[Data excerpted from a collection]
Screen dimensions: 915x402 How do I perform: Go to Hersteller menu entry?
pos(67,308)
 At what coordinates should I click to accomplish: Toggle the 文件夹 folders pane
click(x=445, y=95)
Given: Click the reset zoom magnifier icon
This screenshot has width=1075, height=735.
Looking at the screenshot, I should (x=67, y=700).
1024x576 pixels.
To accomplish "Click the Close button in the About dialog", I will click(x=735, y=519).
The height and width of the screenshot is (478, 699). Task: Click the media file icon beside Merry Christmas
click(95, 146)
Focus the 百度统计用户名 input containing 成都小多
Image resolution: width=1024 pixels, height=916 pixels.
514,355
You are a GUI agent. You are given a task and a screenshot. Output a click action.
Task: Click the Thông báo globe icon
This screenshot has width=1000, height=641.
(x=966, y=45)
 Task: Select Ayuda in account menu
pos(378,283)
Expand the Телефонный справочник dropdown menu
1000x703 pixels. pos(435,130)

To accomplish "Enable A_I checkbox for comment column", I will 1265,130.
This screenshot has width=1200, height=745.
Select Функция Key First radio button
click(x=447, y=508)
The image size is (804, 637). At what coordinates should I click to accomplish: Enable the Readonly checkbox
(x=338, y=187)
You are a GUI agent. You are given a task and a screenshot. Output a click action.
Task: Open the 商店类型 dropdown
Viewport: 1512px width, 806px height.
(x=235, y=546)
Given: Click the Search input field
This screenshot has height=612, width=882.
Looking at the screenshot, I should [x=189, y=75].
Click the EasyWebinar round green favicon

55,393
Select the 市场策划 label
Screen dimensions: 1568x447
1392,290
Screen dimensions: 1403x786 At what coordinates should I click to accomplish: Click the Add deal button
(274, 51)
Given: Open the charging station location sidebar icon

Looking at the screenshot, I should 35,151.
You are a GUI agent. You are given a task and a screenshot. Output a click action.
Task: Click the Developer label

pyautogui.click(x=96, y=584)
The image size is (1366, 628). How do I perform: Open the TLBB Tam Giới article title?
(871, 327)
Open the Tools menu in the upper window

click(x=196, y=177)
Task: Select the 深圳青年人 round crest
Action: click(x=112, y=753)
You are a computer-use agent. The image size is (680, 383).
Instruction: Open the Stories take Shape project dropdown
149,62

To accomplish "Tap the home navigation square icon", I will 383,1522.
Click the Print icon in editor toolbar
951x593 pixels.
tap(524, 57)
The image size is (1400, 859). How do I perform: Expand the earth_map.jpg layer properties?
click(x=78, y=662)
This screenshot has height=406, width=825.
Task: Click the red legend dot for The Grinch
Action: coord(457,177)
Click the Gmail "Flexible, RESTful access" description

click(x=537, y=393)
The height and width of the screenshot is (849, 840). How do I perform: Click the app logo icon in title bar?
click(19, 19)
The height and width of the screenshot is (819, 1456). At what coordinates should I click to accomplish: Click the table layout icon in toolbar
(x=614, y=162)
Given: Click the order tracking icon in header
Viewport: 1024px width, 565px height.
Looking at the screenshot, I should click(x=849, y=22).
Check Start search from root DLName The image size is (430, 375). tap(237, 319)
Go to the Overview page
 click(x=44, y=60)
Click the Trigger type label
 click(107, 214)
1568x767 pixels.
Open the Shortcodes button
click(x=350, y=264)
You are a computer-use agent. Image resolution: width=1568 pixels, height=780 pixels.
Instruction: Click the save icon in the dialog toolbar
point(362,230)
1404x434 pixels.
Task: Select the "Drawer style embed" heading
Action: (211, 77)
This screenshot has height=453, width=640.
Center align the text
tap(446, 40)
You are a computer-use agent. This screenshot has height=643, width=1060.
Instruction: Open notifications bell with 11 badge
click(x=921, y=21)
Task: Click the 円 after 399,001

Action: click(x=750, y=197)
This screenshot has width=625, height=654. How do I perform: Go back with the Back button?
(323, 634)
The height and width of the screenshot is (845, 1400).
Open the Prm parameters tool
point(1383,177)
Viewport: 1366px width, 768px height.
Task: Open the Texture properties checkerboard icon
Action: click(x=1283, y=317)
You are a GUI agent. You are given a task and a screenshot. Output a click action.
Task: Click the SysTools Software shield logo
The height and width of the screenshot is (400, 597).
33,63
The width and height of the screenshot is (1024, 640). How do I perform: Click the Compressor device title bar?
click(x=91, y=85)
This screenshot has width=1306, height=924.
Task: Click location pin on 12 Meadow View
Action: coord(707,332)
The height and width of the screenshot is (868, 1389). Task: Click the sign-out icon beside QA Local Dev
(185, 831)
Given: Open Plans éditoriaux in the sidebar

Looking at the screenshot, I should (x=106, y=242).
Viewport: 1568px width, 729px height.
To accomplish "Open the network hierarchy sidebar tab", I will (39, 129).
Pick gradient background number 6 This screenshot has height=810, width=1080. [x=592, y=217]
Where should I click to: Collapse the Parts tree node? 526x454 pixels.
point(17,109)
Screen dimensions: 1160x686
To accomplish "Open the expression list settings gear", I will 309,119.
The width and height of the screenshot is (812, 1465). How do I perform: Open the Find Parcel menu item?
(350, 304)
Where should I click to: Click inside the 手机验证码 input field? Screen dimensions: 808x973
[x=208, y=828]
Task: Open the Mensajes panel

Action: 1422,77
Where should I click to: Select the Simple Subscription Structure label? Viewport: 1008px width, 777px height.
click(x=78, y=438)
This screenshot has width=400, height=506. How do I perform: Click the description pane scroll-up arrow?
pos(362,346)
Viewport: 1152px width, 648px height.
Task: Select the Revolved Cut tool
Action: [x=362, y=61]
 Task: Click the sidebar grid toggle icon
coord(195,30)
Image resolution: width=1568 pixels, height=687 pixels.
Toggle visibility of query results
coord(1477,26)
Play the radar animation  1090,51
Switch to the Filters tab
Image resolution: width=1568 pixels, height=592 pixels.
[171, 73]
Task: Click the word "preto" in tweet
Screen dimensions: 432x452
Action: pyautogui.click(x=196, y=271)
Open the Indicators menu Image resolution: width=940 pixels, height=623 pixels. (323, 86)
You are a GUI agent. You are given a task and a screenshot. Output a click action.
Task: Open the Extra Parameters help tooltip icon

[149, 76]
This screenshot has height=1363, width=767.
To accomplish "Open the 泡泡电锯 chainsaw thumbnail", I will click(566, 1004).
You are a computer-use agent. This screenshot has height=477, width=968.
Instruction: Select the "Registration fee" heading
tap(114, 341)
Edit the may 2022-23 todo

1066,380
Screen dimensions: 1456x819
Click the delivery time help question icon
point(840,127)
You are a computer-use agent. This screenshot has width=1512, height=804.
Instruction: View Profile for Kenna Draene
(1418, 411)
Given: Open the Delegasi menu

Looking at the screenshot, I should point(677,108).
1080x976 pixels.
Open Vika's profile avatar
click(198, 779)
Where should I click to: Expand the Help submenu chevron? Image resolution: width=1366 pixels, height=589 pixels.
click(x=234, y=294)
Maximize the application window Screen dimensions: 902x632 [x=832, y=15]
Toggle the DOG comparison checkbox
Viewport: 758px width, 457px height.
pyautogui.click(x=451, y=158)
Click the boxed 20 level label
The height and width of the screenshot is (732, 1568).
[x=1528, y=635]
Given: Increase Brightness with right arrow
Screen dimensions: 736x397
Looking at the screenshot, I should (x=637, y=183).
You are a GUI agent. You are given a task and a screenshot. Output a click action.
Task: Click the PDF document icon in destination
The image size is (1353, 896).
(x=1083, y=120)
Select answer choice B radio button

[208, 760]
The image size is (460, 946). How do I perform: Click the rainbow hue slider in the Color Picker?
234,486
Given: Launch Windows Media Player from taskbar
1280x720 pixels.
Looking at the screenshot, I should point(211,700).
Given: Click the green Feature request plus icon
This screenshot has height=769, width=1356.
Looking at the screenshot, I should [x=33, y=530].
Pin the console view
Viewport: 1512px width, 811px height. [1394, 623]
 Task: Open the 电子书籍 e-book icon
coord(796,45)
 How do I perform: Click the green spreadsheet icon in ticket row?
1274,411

= INSTRUCTIONS FOR THE TASK =
Copy the lines of the data above verbatim, starting at the line containing "Given: Increase Brightness with right arrow" and ending at the line containing "Looking at the screenshot, I should (x=637, y=183).".

= EXPECTED ANSWER =
Given: Increase Brightness with right arrow
Screen dimensions: 736x397
Looking at the screenshot, I should (x=637, y=183).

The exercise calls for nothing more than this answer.